> What to work on
Continue the forum thread about dog food sparking in the microwave, picking up right after its last post.

> Source text
# Food SPARKING in microwave



## Rah (May 3, 2007)

Ok, just thought this was a bit weird. I've been mixing in Nature's Diet - Puppy in with my pup's hard food (about a teaspoonful) and it suggests on the pack you can warm it up a bit in the microwave if you want, so I thought I'd give it a try to make Baby's meal a bit different.

So I put the teaspoonful in the microwave in a plastic dish, and within 2 seconds of it being in there, bright yellow sparks were coming off of it! It was like it was exploding! It was really really weird!

Is food supposed to do that? Cos I didn't think it was! xD I can't think of what might be in the food that's making it react in that way. And leaving it in the microwave for literally 4 seconds made it PIPING hot


----------



## trixiesmom (Jan 31, 2006)

I think I would stop feeding that food. The only reason it is sparking, sounds like there is some kind of metal in the food. Maybe someone else can tell us why??????????????


----------



## *Lydz* (Mar 30, 2007)

Sounds really weird - think i would stop feeding Baby it aswell - would you eat something that sparked??


----------



## Rah (May 3, 2007)

Lol. To be honest, if it tasted good, i'd eat anything 

I'm just a bit annoyed. I thought this was one of the better foods 

Naturediet Ingredients:
Chicken, Lamb, Tripe, Brown Rice, Carrots, Egg, Kelp, Natural ground bone, vitamins & minerals, Vitamin A, D3 and E20.

> Data shown
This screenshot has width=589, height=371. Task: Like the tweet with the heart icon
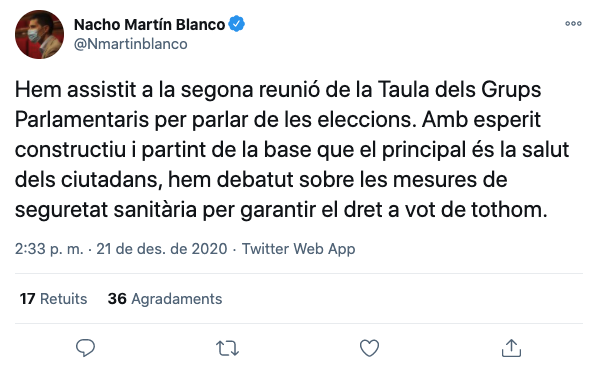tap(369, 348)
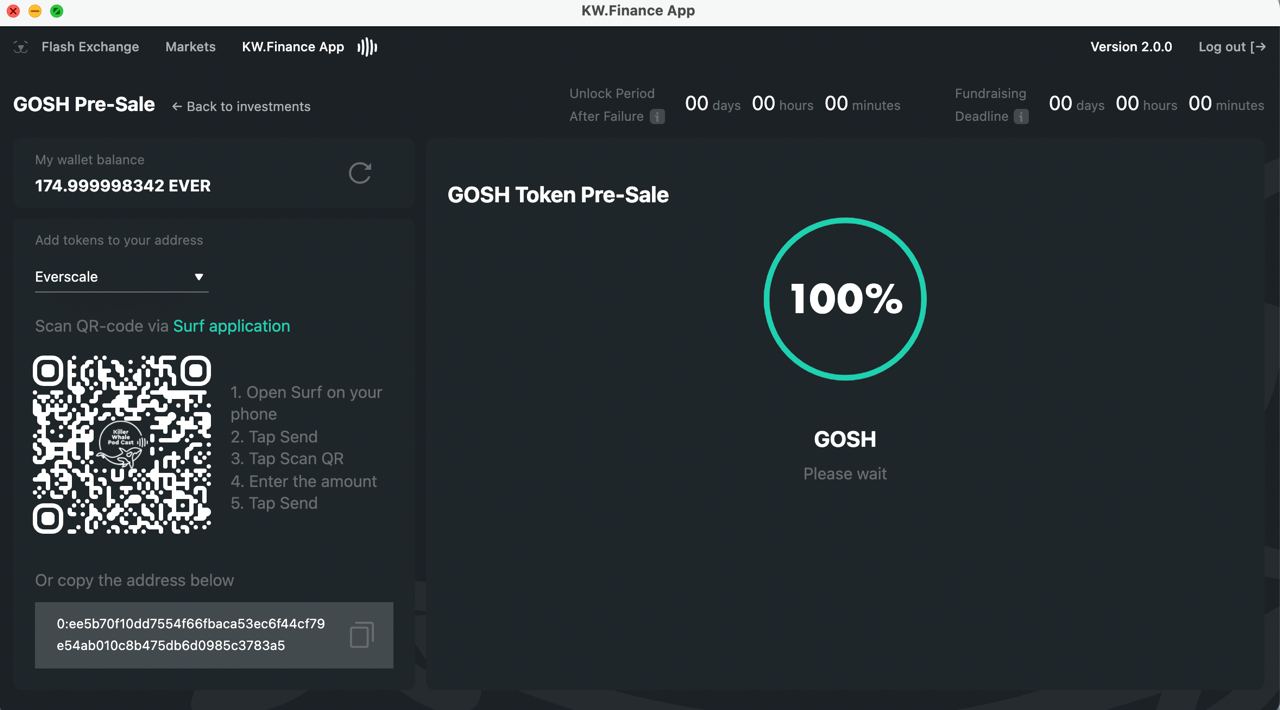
* * *
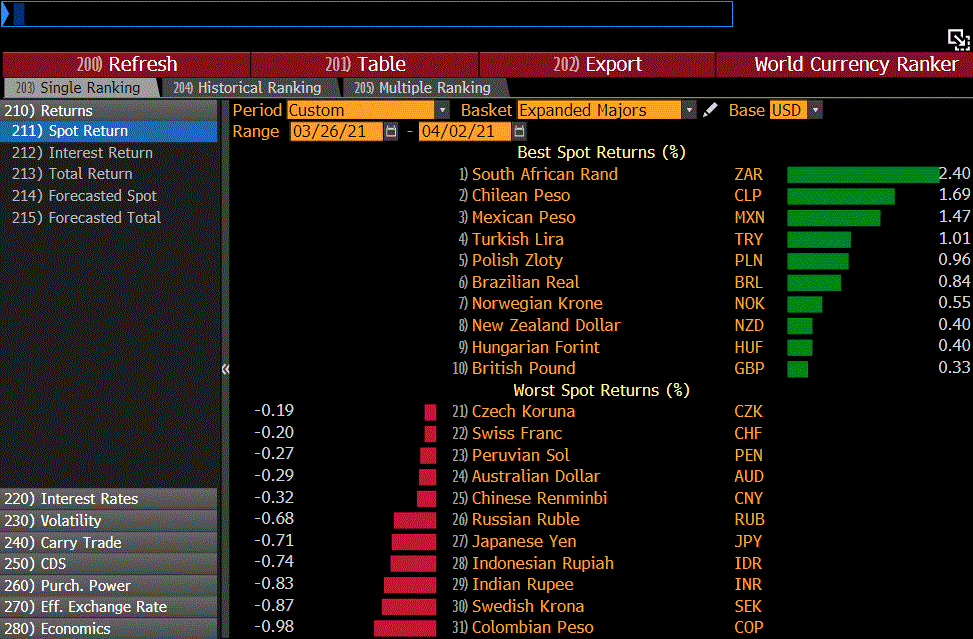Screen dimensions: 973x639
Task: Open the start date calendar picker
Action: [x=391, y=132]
---
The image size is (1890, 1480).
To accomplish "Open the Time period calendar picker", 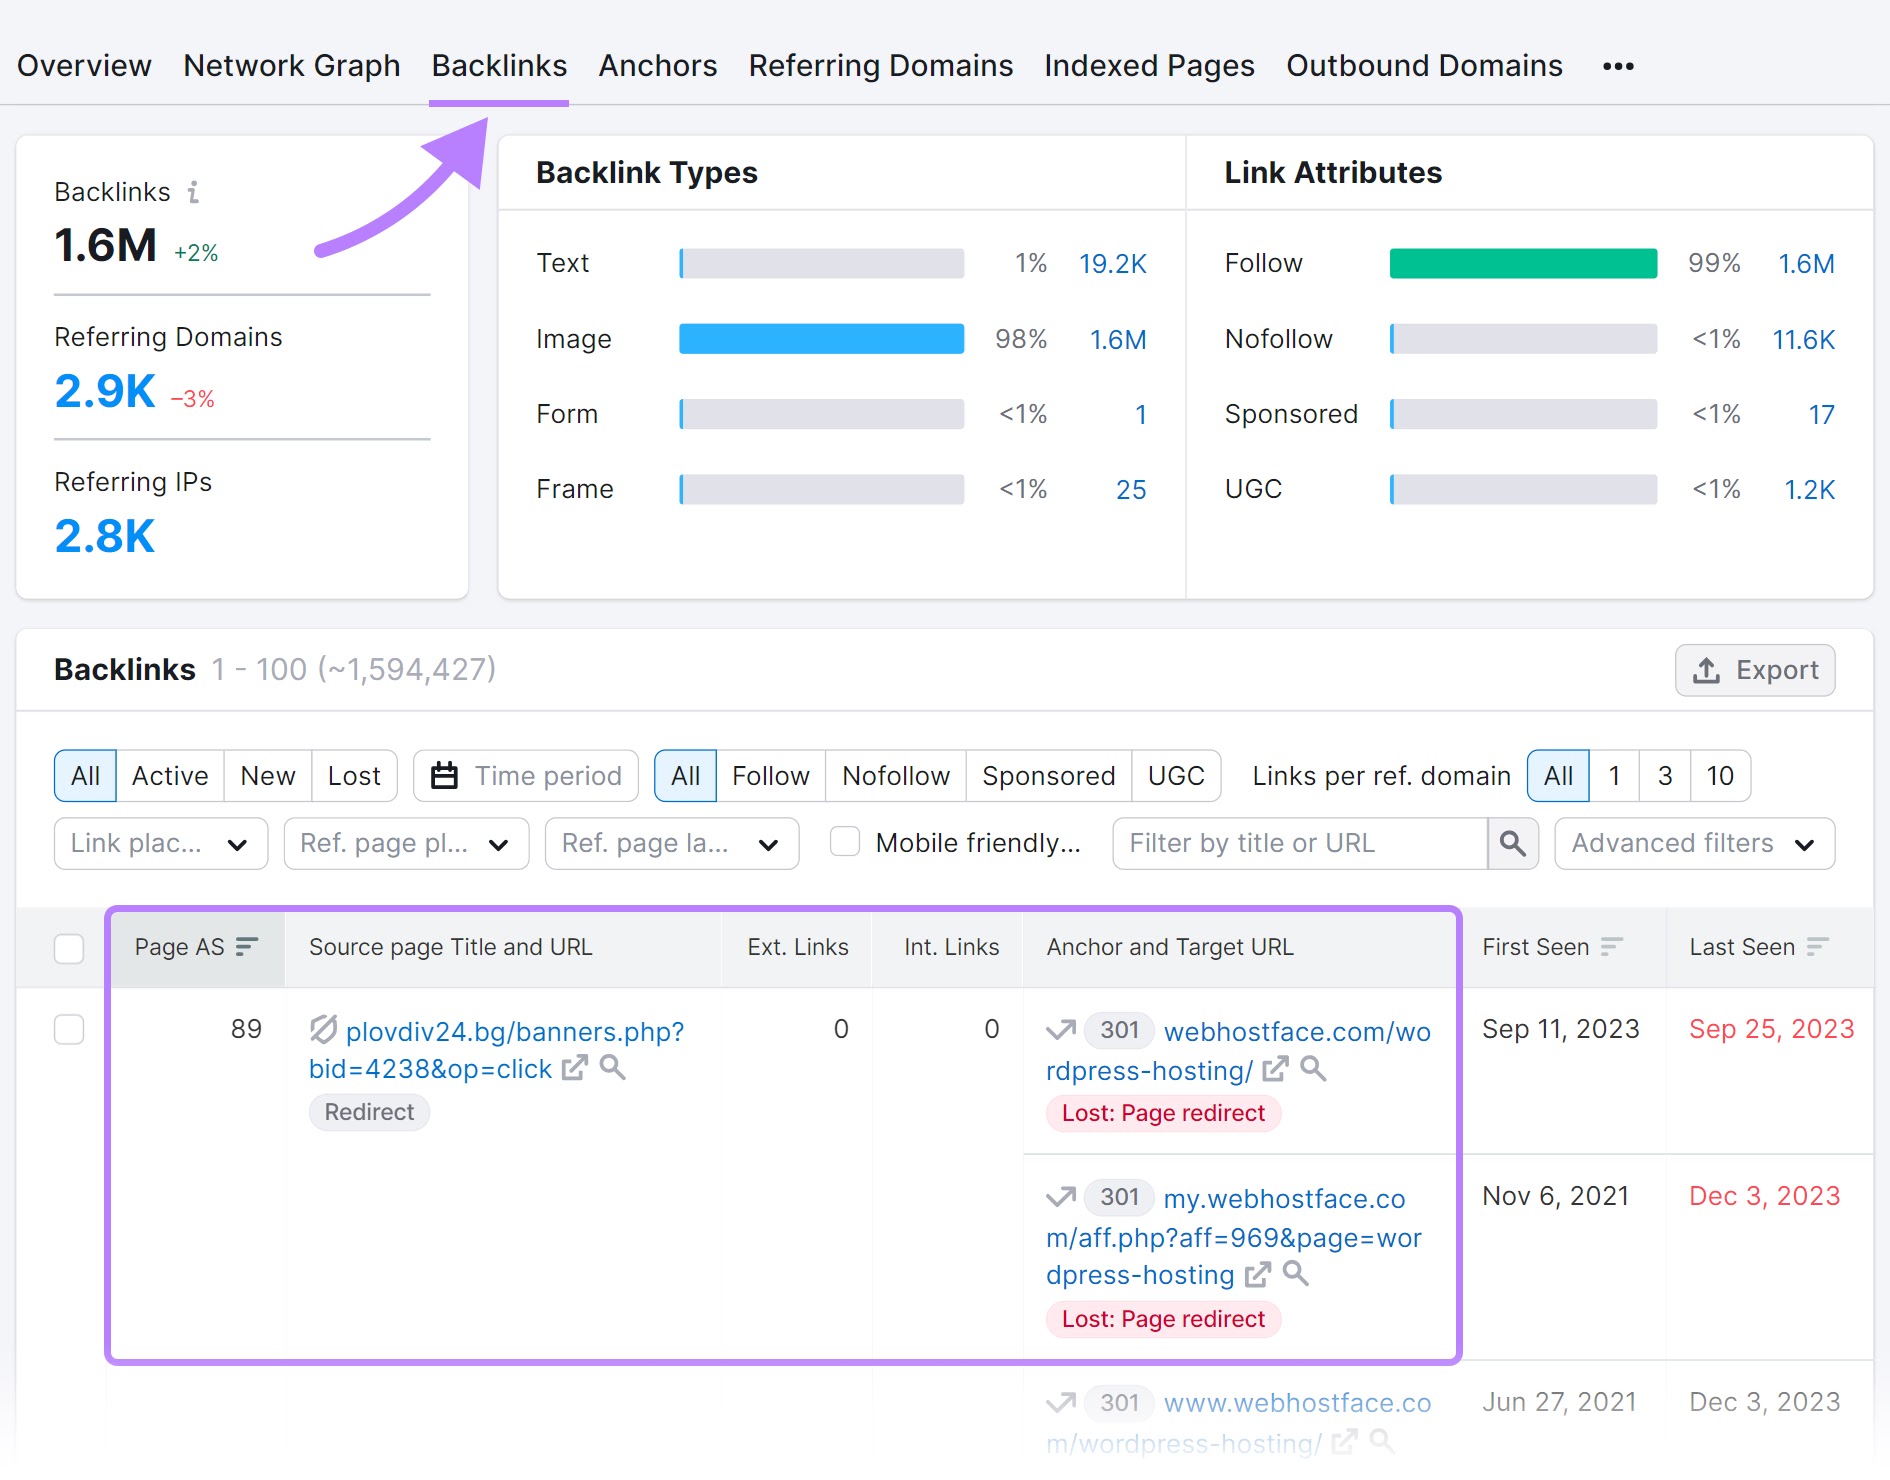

> Response to this exercise
Crap. I just noticed something in VERY small print at the bottom of the packet. 'Once opened refrigerate and use within 48 hours' 

Hmm, i've been feeding her this since...a week ago? It's been in the fridge, no way would she get through it all in 48 hours. Seems such a waste to throw it away. I swear this feeding/choosing the right food thing is such a pain in the ass.


----------



## Katie (Apr 9, 2005)

I think you just cooked it for too long. Maybe hold off on the warming it up if she eats it fine cold. It sounds like a really healthy food. I usually keep cannedfood for 3 days before throwing it out.


----------



## *Chloe* (Feb 6, 2006)

lol i heated it once and it exploaded all inside the microwave - what a smelly mess eww

i think u just over heated it too i would imagine its something like the rice and carrots that exploaded (just a guess tho)

i put the thing in a tuppawear box so its sealed up in the fridge it take twig 4-5 days to eat a tray of nature diet


----------



## Rah (May 3, 2007)

Cooked it for too long? It was in there for like, 6 seconds! xD But yeah, I guess I'll just stick to keeping it cold from now on  

I've been keeping it wrapped in a little plastic bag in the fridge, my pup's got through about half the tub since last week when I got it for her.

She never seems to digest the rice properly, it's really clear in her poop. That was actually why I tried the heating to begin with, I thought it might soften the rice a bit and help with the digestion. 

I wish it came in smaller tubs though  I hate to waste half the tray of food!


----------



## *Lydz* (Mar 30, 2007)

If its in a foil packaging a small piece could have been in food and thats what sparked?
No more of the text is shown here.